(Collected data)
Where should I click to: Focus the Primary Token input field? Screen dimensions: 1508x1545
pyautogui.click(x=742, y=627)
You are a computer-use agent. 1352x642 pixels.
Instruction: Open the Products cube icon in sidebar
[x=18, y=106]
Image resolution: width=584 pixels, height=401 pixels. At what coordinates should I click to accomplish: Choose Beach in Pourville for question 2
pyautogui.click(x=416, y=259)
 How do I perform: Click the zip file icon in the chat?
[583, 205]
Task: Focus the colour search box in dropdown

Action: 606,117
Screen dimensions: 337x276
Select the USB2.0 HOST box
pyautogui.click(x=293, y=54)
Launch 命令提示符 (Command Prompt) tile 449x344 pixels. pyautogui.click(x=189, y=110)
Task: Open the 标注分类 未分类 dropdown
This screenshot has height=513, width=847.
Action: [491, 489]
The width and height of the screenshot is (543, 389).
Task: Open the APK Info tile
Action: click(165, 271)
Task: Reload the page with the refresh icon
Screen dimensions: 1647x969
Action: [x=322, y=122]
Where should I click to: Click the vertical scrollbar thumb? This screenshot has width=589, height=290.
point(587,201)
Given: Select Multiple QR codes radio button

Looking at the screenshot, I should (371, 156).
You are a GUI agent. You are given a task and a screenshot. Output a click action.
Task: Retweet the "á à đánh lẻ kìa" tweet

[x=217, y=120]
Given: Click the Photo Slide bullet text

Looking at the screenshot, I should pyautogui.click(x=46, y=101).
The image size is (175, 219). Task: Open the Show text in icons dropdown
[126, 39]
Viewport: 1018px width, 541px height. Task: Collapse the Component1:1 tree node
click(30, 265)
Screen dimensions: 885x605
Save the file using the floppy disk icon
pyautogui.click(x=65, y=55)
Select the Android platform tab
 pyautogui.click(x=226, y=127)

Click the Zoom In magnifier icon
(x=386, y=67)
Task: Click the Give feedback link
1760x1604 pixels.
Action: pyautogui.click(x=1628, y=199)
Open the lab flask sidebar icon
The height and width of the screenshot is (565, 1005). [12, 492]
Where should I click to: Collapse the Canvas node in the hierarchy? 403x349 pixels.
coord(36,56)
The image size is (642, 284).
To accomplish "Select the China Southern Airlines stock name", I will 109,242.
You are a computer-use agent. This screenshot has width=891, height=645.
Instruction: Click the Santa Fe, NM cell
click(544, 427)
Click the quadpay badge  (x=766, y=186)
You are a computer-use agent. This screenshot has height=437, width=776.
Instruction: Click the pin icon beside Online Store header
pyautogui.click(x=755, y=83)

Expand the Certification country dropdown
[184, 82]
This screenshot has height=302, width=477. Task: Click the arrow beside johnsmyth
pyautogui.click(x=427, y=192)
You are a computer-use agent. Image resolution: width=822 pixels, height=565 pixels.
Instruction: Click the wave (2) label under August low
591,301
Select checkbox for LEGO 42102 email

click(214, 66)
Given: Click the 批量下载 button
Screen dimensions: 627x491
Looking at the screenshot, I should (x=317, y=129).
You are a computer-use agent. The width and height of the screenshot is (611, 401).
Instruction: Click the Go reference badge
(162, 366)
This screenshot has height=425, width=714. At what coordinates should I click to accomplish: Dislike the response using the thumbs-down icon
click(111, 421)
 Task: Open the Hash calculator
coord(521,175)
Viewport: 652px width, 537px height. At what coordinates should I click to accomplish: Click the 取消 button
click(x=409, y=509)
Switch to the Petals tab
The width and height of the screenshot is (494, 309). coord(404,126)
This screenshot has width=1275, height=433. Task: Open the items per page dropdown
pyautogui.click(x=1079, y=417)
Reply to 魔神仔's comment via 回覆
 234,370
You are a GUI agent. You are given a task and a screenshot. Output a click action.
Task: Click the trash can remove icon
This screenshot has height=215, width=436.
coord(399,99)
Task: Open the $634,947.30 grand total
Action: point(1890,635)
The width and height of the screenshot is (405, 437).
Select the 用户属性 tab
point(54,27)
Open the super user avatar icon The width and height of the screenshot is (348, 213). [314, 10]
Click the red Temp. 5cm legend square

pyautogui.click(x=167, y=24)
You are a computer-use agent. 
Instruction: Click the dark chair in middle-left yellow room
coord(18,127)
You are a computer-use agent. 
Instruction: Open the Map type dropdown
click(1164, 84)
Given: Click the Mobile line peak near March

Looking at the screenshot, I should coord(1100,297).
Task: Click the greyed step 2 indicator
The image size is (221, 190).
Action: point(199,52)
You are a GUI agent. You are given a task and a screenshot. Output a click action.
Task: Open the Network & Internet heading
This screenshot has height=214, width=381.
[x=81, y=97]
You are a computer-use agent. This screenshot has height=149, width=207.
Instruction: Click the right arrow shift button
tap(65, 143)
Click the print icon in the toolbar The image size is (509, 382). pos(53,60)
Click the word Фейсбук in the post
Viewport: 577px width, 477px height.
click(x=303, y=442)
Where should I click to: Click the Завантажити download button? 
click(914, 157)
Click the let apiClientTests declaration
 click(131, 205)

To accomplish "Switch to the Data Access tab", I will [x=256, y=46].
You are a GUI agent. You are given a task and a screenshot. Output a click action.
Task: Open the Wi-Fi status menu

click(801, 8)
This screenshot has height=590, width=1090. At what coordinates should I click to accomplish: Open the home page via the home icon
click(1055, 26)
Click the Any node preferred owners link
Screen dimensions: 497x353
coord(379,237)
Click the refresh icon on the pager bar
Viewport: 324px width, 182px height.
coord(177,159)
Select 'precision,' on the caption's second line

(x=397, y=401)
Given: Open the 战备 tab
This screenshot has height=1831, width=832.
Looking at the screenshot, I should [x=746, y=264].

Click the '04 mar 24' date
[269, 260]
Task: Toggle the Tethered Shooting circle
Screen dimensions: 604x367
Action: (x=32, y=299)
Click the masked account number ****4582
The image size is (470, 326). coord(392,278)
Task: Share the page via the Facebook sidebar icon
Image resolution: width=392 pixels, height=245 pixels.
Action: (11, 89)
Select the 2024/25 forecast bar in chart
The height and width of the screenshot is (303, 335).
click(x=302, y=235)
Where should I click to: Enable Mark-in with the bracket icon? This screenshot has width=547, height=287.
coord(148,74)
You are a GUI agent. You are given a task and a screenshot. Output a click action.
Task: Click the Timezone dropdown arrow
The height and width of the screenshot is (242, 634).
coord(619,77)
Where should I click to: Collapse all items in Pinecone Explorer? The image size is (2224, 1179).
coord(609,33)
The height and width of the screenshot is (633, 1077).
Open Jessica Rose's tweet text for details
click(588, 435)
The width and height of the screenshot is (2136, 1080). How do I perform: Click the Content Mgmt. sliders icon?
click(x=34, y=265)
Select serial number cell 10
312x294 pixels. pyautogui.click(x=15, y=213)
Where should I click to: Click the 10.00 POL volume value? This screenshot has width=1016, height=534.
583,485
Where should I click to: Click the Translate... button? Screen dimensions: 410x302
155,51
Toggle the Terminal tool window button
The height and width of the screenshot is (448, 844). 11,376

* **Set task**
Copy out everything in the data from the line containing "Given: Open the 战备 tab" down to the end, word for word.

* **Task response**
Given: Open the 战备 tab
This screenshot has height=1831, width=832.
Looking at the screenshot, I should [x=746, y=264].

Click the '04 mar 24' date
[269, 260]
Task: Toggle the Tethered Shooting circle
Screen dimensions: 604x367
Action: (x=32, y=299)
Click the masked account number ****4582
The image size is (470, 326). coord(392,278)
Task: Share the page via the Facebook sidebar icon
Image resolution: width=392 pixels, height=245 pixels.
Action: (11, 89)
Select the 2024/25 forecast bar in chart
The height and width of the screenshot is (303, 335).
click(x=302, y=235)
Where should I click to: Enable Mark-in with the bracket icon? This screenshot has width=547, height=287.
coord(148,74)
You are a GUI agent. You are given a task and a screenshot. Output a click action.
Task: Click the Timezone dropdown arrow
The height and width of the screenshot is (242, 634).
coord(619,77)
Where should I click to: Collapse all items in Pinecone Explorer? The image size is (2224, 1179).
coord(609,33)
The height and width of the screenshot is (633, 1077).
Open Jessica Rose's tweet text for details
click(588, 435)
The width and height of the screenshot is (2136, 1080). How do I perform: Click the Content Mgmt. sliders icon?
click(x=34, y=265)
Select serial number cell 10
312x294 pixels. pyautogui.click(x=15, y=213)
Where should I click to: Click the 10.00 POL volume value? This screenshot has width=1016, height=534.
583,485
Where should I click to: Click the Translate... button? Screen dimensions: 410x302
155,51
Toggle the Terminal tool window button
The height and width of the screenshot is (448, 844). 11,376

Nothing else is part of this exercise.